* **PROVIDED INFORMATION**:
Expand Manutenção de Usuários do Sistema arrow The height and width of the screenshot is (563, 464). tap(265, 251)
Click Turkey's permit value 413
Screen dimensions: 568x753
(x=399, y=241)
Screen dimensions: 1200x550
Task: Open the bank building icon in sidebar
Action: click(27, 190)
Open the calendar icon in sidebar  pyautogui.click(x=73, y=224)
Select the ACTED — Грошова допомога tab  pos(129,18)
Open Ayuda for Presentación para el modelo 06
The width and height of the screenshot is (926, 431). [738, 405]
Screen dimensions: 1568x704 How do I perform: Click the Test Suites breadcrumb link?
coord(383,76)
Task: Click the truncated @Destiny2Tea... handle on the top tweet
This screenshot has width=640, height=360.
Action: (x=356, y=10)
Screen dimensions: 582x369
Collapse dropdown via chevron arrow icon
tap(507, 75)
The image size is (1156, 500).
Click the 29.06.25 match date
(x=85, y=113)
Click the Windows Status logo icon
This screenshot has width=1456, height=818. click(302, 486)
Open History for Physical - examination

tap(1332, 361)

* **EXERCISE AIM**: Retype all of the data above, line for line, without changing any character.

* **EXERCISE RESPONSE**:
Expand Manutenção de Usuários do Sistema arrow The height and width of the screenshot is (563, 464). tap(265, 251)
Click Turkey's permit value 413
Screen dimensions: 568x753
(x=399, y=241)
Screen dimensions: 1200x550
Task: Open the bank building icon in sidebar
Action: click(27, 190)
Open the calendar icon in sidebar  pyautogui.click(x=73, y=224)
Select the ACTED — Грошова допомога tab  pos(129,18)
Open Ayuda for Presentación para el modelo 06
The width and height of the screenshot is (926, 431). [738, 405]
Screen dimensions: 1568x704 How do I perform: Click the Test Suites breadcrumb link?
coord(383,76)
Task: Click the truncated @Destiny2Tea... handle on the top tweet
This screenshot has width=640, height=360.
Action: (x=356, y=10)
Screen dimensions: 582x369
Collapse dropdown via chevron arrow icon
tap(507, 75)
The image size is (1156, 500).
Click the 29.06.25 match date
(x=85, y=113)
Click the Windows Status logo icon
This screenshot has width=1456, height=818. click(302, 486)
Open History for Physical - examination

tap(1332, 361)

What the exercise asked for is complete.